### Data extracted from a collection

▬▬▬

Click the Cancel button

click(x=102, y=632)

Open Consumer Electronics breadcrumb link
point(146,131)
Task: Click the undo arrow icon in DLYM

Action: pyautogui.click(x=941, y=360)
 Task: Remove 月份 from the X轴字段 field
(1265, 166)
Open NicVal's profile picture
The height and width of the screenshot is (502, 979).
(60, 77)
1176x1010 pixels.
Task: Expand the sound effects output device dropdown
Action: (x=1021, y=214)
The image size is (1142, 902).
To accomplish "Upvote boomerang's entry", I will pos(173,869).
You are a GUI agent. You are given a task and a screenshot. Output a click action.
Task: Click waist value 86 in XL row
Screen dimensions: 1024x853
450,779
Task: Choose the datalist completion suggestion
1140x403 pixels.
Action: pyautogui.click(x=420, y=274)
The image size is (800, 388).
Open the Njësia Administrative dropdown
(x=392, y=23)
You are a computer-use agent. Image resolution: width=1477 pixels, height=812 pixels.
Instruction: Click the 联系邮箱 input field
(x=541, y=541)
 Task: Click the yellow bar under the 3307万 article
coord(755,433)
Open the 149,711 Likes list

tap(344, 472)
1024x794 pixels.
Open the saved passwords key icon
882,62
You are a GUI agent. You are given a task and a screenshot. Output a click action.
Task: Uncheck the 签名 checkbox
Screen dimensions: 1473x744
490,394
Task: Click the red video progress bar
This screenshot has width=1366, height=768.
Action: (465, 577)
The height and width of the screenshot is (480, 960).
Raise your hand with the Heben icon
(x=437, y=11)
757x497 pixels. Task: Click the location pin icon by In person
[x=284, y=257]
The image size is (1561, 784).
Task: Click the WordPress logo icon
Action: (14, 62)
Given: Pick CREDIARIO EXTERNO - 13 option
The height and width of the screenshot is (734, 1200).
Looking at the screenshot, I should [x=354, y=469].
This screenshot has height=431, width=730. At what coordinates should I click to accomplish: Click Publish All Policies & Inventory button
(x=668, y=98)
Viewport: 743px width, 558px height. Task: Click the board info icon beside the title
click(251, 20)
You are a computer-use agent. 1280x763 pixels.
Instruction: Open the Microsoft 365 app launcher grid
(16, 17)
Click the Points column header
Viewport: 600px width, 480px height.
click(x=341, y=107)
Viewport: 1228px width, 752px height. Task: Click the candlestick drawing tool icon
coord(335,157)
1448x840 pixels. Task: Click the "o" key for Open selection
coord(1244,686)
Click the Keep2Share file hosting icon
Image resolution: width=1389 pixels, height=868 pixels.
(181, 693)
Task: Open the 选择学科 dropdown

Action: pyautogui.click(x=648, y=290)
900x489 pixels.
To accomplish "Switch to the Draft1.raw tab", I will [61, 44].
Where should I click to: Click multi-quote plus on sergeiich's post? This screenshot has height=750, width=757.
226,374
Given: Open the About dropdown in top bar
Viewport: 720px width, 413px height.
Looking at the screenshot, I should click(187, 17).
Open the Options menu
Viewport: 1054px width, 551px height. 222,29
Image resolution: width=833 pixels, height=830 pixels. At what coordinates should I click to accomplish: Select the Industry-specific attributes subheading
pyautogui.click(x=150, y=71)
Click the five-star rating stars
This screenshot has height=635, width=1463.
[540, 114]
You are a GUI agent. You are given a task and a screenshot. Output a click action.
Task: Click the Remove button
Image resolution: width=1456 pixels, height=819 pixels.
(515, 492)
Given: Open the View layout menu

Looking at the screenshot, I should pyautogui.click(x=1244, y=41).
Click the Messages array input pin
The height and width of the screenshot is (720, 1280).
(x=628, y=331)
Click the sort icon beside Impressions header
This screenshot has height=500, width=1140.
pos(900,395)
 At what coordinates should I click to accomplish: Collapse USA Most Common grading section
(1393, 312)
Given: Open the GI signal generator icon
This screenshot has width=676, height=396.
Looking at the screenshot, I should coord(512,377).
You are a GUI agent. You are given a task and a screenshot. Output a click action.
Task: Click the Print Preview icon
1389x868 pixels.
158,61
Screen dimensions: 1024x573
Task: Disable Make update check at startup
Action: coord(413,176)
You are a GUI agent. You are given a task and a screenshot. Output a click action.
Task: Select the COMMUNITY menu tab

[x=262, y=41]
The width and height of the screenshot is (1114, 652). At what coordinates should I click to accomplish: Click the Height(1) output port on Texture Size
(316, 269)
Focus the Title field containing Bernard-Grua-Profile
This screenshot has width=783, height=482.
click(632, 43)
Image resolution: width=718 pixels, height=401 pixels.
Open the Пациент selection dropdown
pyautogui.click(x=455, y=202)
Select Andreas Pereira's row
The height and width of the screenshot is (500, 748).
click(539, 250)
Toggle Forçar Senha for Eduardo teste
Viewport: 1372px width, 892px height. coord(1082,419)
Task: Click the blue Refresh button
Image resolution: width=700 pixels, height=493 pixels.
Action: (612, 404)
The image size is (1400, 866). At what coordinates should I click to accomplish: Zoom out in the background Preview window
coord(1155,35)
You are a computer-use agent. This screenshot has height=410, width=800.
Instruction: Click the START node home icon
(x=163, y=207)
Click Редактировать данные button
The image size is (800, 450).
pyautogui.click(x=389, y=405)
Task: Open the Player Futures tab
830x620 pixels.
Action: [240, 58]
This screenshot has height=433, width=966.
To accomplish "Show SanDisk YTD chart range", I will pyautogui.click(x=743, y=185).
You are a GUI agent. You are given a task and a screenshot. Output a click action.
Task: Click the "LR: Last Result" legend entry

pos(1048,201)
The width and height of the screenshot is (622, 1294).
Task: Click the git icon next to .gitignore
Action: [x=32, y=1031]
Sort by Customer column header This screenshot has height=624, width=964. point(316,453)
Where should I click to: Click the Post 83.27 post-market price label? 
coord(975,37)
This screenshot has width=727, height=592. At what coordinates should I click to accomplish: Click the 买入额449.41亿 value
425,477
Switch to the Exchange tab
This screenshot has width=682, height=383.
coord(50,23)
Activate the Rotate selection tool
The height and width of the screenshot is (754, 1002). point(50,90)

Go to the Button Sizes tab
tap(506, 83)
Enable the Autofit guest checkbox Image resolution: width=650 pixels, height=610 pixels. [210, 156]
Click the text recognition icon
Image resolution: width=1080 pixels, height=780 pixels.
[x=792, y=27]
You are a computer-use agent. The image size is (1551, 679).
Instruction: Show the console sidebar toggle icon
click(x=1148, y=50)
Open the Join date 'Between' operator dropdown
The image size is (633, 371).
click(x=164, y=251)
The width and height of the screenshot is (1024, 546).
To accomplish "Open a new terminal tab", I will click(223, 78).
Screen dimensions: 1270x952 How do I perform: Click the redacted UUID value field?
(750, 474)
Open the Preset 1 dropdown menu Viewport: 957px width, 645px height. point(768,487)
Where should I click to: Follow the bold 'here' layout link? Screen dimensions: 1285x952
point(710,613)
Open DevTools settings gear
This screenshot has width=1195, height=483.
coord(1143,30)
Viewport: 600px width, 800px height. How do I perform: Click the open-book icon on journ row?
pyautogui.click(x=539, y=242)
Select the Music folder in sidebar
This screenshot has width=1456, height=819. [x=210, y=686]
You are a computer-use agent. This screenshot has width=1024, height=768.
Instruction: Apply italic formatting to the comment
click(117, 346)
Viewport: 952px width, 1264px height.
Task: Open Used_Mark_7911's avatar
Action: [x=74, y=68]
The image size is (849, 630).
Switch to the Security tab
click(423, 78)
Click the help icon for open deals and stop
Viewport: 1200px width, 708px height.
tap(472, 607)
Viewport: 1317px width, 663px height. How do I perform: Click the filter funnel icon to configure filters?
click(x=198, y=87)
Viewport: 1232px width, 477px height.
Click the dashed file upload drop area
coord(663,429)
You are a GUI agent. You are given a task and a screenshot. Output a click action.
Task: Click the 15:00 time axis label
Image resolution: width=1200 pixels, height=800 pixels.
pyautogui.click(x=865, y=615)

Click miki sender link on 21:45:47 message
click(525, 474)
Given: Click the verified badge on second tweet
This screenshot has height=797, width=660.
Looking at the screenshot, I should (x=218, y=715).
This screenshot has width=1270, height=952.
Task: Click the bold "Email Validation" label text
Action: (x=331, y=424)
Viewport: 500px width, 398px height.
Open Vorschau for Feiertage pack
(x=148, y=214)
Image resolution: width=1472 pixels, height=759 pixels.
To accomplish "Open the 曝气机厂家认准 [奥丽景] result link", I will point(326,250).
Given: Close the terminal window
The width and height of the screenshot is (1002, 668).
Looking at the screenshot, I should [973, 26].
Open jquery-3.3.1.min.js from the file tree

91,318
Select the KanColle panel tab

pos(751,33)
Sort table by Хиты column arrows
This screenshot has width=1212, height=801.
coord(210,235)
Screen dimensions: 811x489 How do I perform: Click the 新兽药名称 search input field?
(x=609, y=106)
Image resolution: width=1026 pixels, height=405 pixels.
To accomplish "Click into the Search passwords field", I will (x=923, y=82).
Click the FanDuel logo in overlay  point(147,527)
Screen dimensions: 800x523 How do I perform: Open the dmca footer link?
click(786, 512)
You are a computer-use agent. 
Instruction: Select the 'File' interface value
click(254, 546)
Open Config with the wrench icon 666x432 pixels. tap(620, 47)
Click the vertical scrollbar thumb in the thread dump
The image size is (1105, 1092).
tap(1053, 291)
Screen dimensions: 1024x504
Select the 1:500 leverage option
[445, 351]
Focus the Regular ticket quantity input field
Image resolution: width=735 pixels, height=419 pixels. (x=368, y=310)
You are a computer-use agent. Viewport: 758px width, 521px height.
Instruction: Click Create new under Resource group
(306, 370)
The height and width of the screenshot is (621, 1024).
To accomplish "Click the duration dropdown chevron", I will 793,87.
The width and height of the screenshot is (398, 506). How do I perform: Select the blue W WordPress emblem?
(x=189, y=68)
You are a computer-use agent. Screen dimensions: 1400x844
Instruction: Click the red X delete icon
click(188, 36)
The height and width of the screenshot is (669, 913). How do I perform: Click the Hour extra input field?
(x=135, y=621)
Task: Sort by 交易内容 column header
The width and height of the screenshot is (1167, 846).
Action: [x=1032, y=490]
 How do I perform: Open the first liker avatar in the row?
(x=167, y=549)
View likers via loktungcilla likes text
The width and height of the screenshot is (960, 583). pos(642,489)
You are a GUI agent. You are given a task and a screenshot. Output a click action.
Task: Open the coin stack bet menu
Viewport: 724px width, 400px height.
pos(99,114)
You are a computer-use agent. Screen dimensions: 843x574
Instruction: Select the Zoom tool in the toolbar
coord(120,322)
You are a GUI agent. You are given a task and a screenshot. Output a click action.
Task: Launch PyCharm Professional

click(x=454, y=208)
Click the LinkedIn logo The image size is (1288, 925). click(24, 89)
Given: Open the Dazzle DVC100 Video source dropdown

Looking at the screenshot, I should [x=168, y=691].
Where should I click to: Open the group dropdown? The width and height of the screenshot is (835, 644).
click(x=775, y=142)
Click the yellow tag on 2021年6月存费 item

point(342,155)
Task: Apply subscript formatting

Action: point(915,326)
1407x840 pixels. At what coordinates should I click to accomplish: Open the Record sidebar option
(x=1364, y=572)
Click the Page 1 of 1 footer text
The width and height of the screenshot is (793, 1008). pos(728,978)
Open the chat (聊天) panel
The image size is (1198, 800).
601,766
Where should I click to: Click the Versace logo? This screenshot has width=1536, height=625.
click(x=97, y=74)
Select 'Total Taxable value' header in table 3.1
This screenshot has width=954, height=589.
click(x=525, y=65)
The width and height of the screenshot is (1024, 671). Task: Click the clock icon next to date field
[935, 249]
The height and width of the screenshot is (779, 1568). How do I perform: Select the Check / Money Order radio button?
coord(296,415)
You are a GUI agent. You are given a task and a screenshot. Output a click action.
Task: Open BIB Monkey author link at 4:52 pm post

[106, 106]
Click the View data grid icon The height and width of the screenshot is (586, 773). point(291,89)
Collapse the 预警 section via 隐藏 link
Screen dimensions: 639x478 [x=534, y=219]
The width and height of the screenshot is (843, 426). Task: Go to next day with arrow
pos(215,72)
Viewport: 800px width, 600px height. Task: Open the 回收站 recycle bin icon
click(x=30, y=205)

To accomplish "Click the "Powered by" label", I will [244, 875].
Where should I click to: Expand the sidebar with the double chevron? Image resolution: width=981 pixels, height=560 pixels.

▬▬▬

### Task objective
What do the lines above say from the one containing "Viewport: 600px width, 800px" down to the one containing "has width=1024, height=768."? Return them exactly, both end lines included, and only them.

### Your solution
Viewport: 600px width, 800px height. How do I perform: Click the open-book icon on journ row?
pyautogui.click(x=539, y=242)
Select the Music folder in sidebar
This screenshot has width=1456, height=819. [x=210, y=686]
You are a computer-use agent. This screenshot has width=1024, height=768.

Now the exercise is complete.